» Exercise objective
Please copy exactly the part of the records below that opens with the line containing "The image size" and closes with the line containing "The width and", leaving out any pictures.

» Information provided
——————————

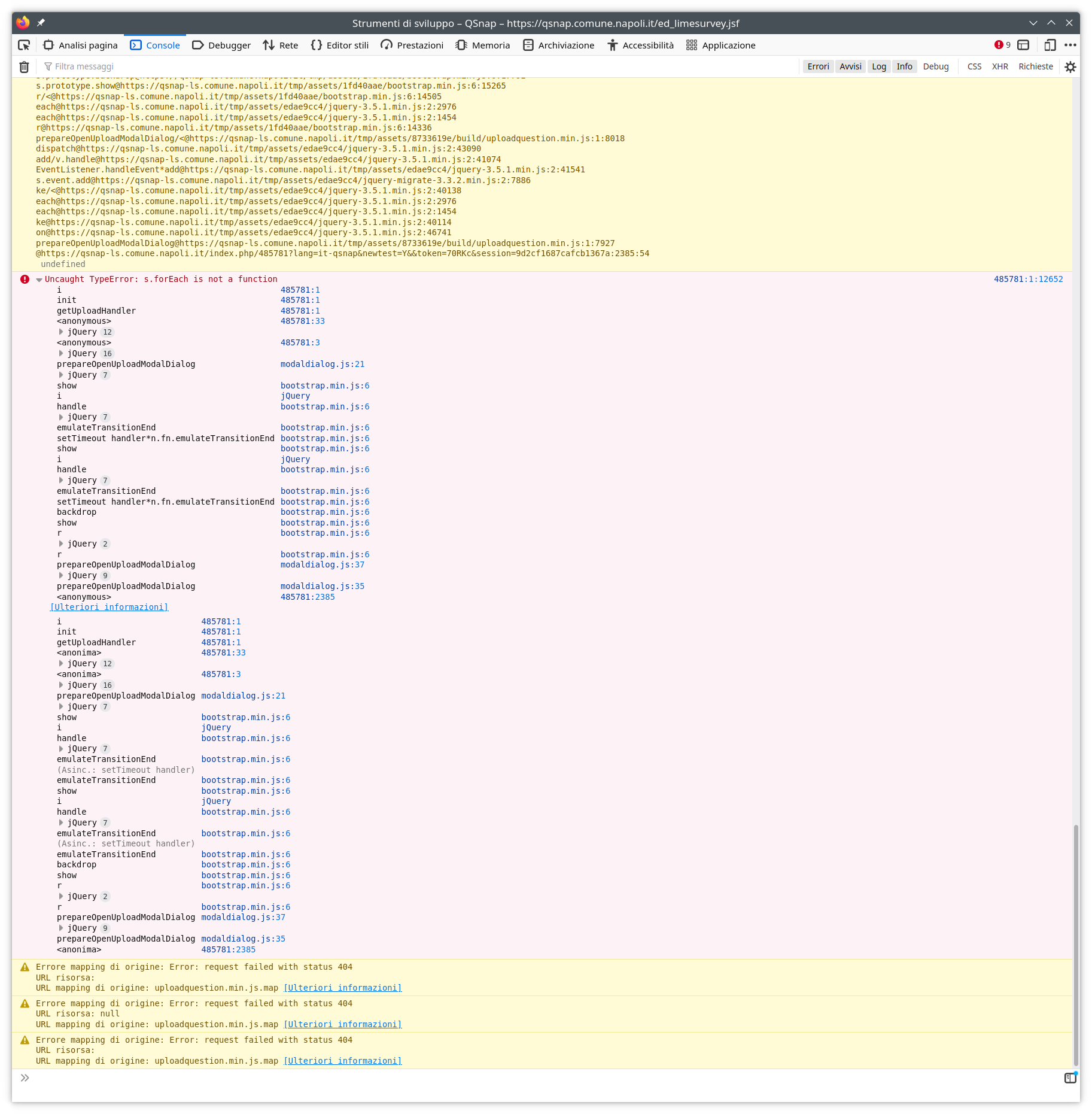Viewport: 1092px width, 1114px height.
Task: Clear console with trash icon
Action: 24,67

——————————

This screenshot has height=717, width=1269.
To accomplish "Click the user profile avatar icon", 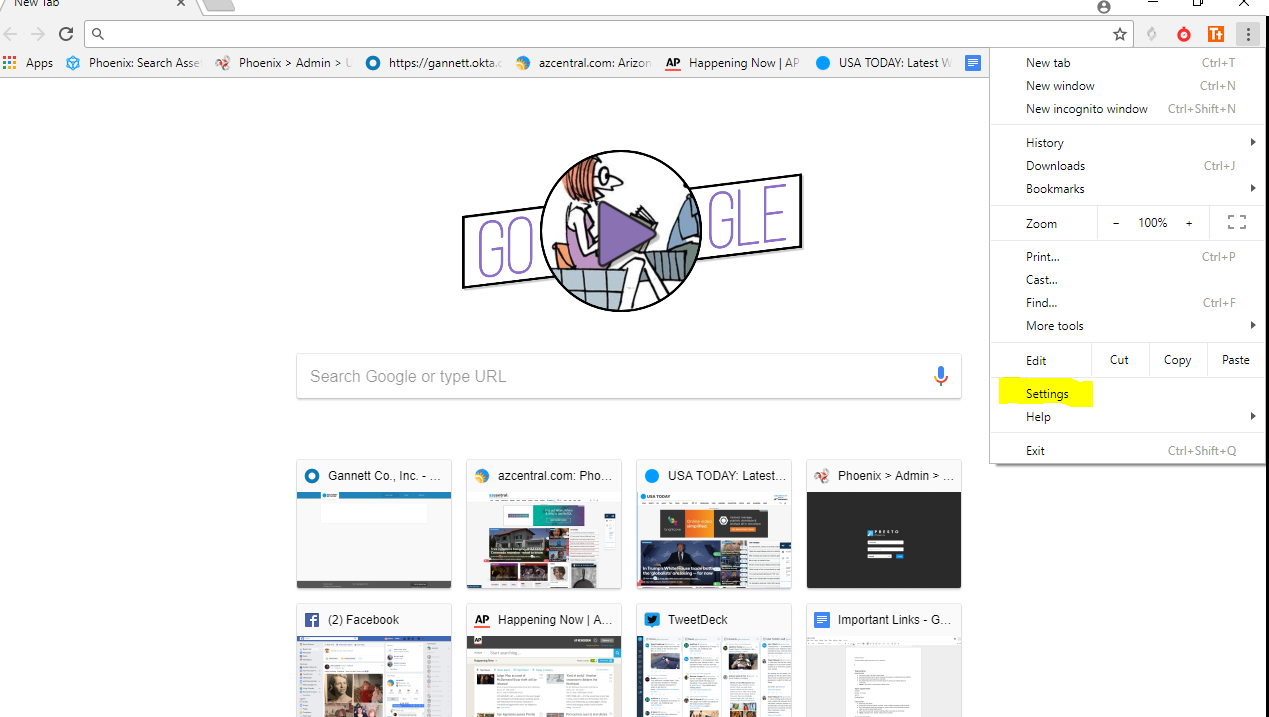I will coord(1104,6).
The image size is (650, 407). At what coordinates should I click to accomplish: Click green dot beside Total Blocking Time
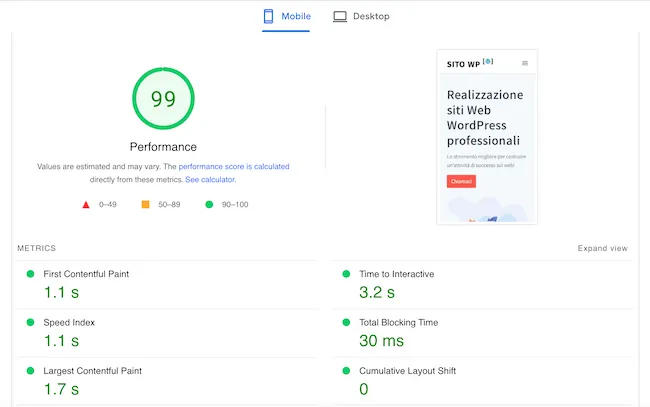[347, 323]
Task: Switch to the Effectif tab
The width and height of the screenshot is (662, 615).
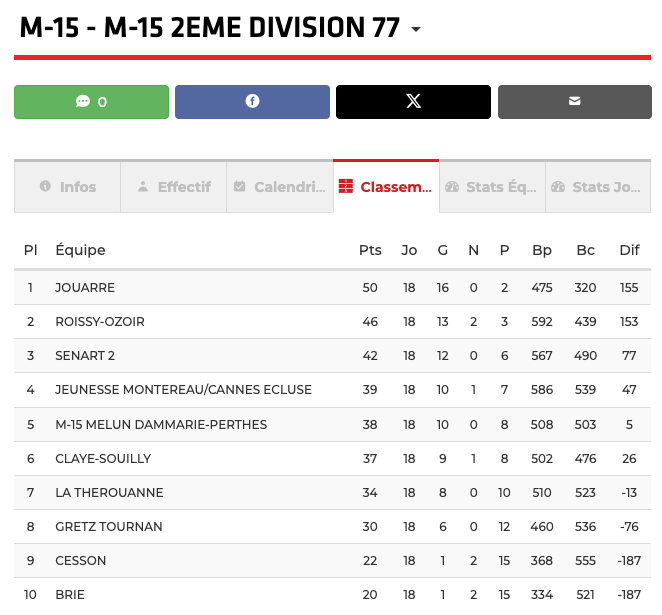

——————————

» Your response
The image size is (650, 407). At what coordinates should I click to accomplish: Click green dot beside Total Blocking Time
[347, 323]
Task: Switch to the Effectif tab
The width and height of the screenshot is (662, 615).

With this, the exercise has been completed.